# Let f and g be the functions given by f(x)=e^x and g(x)=1/x. What is the area of the region enclosed by the graphs of f and g between x=1 and x=2?

Apr 15, 2016

$A = {e}^{2} - e - \ln 2$ units

#### Explanation:

If we take a peek at the graphs of these functions, we'll see this:

Of course, we won't see that monstrous yellow blob - that's me. But what we need to concentrate on are the red graph ($g \left(x\right) = \frac{1}{x}$) and the blue graph ($f \left(x\right) = {e}^{x}$). The area between these two functions is the yellow region - and that's what we're calculating.

To find it, all we need to do is find the area under $\frac{1}{x}$ and subtract it from the area under ${e}^{x}$. We do this because the yellow region is really the area under ${e}^{x}$, without the area under $\frac{1}{x}$. Basically, take the area under $\frac{1}{x}$ away and you have the yellow region.

Mathematically, we express the area of the region like this:
$A = {\int}_{1}^{2} f \left(x\right) \mathrm{dx} - {\int}_{1}^{2} g \left(x\right) \mathrm{dx}$

Because $f \left(x\right) = {e}^{x}$ and $g \left(x\right) = \frac{1}{x}$,
$A = {\int}_{1}^{2} {e}^{x} \mathrm{dx} - {\int}_{1}^{2} \frac{1}{x} \mathrm{dx}$

Lucky for us, these two integrals are quite simple.

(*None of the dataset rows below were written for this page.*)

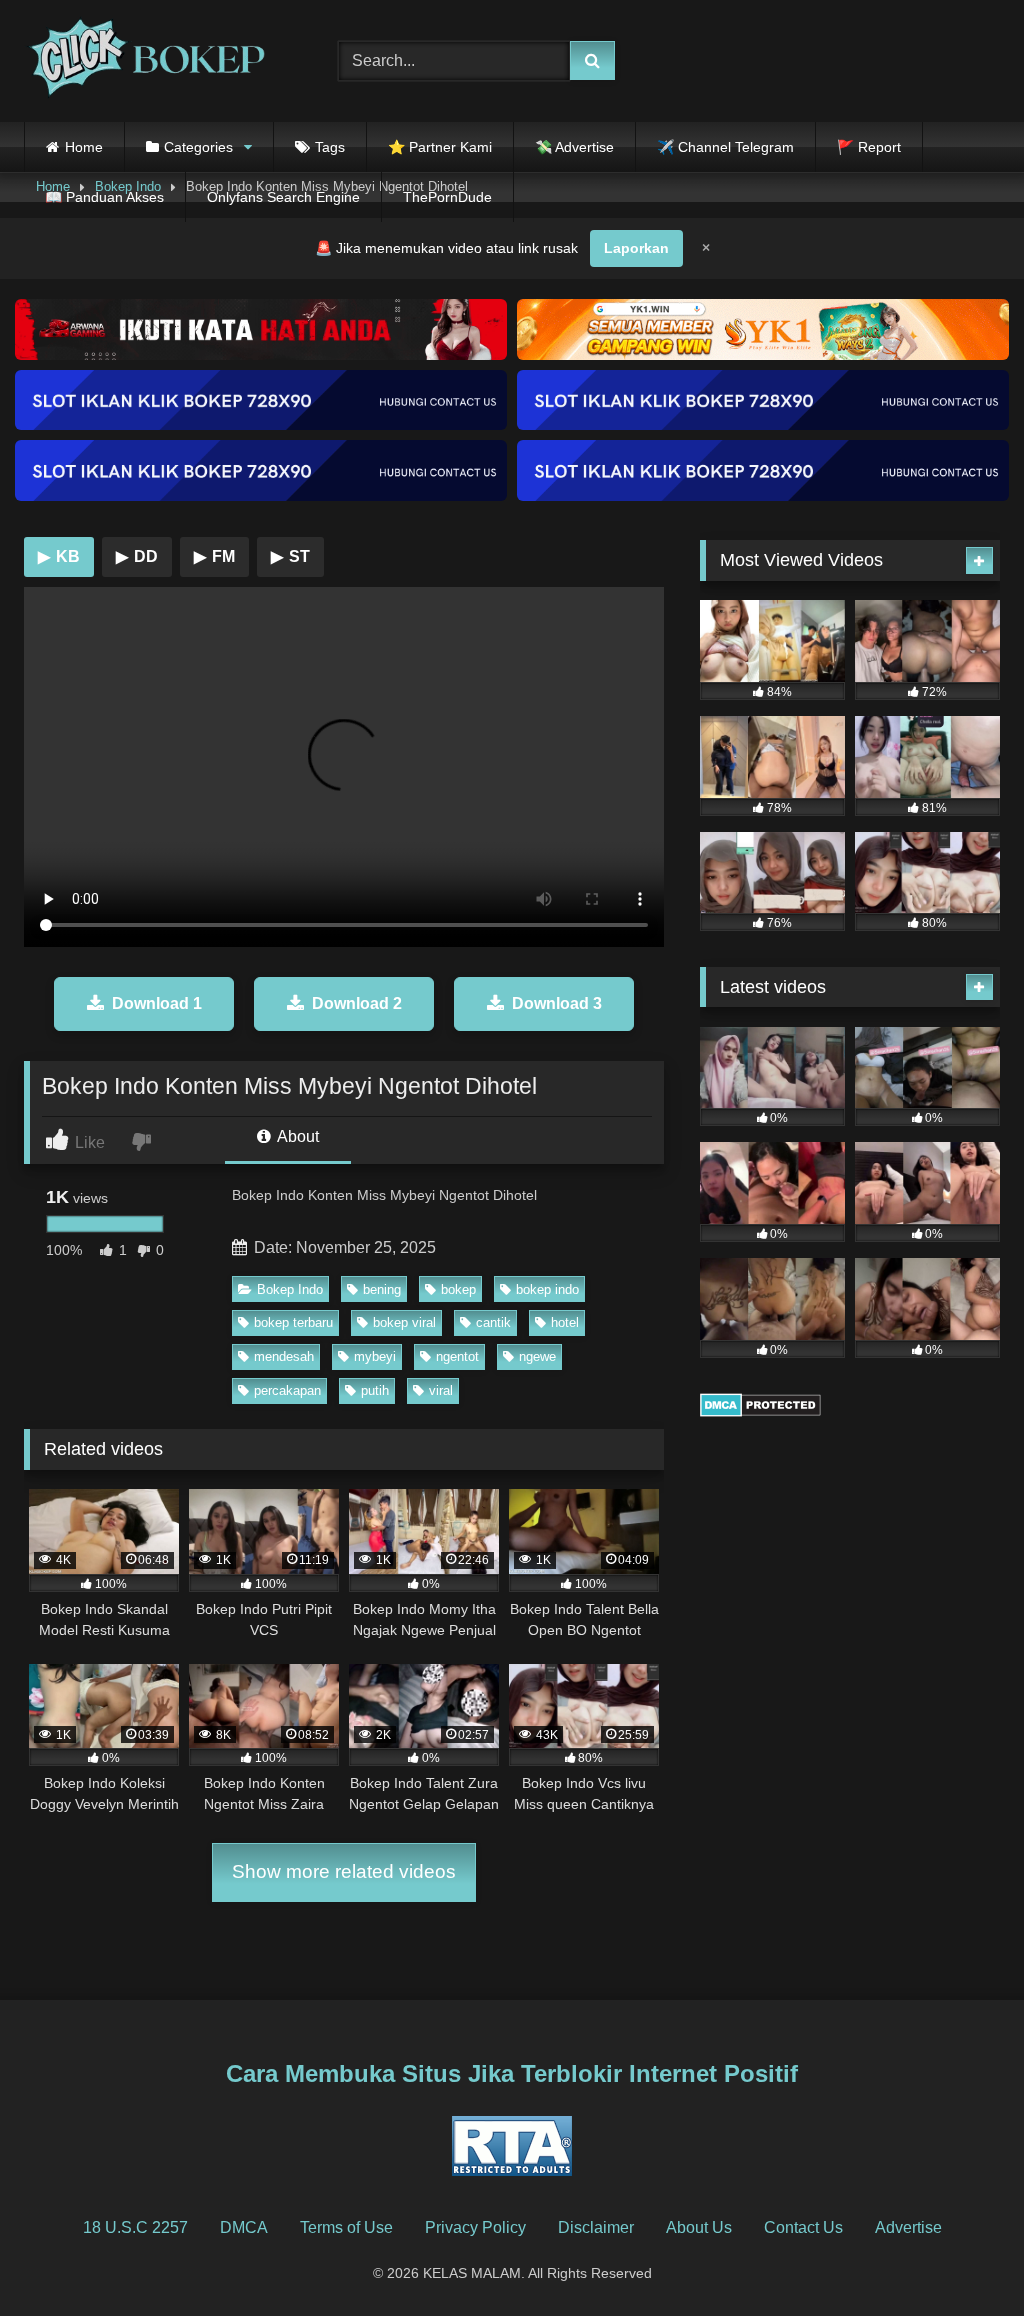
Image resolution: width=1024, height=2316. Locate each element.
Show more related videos (344, 1871)
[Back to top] (962, 2256)
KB (59, 556)
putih (375, 1390)
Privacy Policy (475, 2227)
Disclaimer (596, 2227)
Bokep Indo (290, 1289)
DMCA (244, 2227)
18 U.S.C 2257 (135, 2227)
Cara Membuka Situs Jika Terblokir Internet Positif (512, 2073)
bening (382, 1289)
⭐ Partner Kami (440, 147)
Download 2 (357, 1003)
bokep (458, 1289)
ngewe (537, 1356)
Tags (330, 147)
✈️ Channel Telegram (725, 147)
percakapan (287, 1390)
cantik (493, 1322)
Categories (198, 147)
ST (290, 556)
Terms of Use (346, 2227)
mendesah (284, 1356)
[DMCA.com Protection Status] (760, 1411)
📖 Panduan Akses (104, 197)
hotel (565, 1322)
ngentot (457, 1356)
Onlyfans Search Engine (283, 197)
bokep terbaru (293, 1322)
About (296, 1136)
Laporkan (636, 248)
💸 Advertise (574, 147)
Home (84, 147)
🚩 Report (869, 147)
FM (214, 556)
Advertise (908, 2227)
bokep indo (547, 1289)
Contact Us (803, 2227)
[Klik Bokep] (158, 61)
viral (441, 1390)
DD (137, 556)
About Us (699, 2227)
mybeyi (375, 1356)
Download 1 (157, 1003)
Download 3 (557, 1003)
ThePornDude (447, 197)
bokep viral (404, 1322)
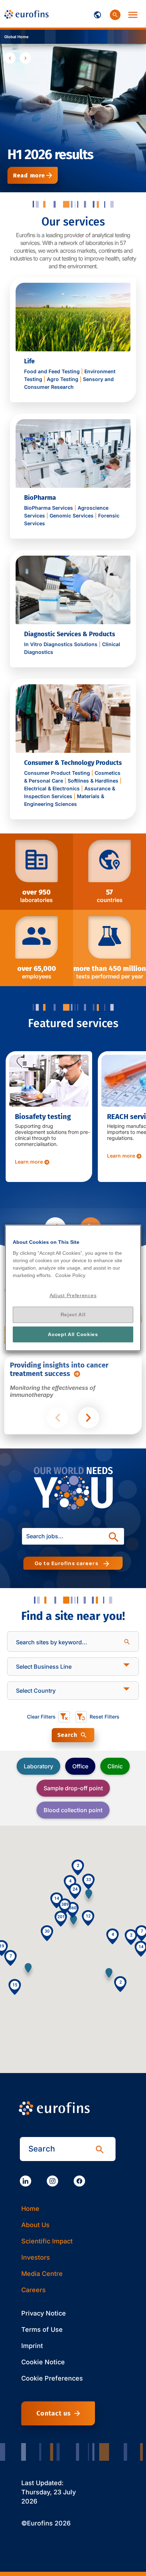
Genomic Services (72, 516)
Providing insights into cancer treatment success (59, 1369)
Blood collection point (73, 1810)
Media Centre (42, 2273)
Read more (29, 175)
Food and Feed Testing (52, 371)
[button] (28, 1971)
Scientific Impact (47, 2241)
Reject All (73, 1314)
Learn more (29, 1162)
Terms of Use (42, 2329)
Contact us (53, 2413)
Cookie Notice (43, 2362)
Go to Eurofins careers (68, 1563)
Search (67, 1735)
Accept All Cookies (73, 1334)
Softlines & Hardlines (93, 781)
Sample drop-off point (73, 1788)
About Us (35, 2225)
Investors (35, 2257)
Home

Because the derivative of ${e}^{x}$ is ${e}^{x}$, the antiderivative is ${e}^{x}$; and because the derivative of $\ln x$ is $\frac{1}{x}$, the antiderivative is $\ln x$:
$A = {\left[{e}^{x}\right]}_{1}^{2} - {\left[\ln x\right]}_{1}^{2}$

Now it's on to evaluation:
$A = \left({e}^{2} - {e}^{1}\right) - \left(\ln 2 - \ln 1\right)$
$A = {e}^{2} - e - \ln 2$ units

An approximation to three decimal places is $A \approx 3.978$ units.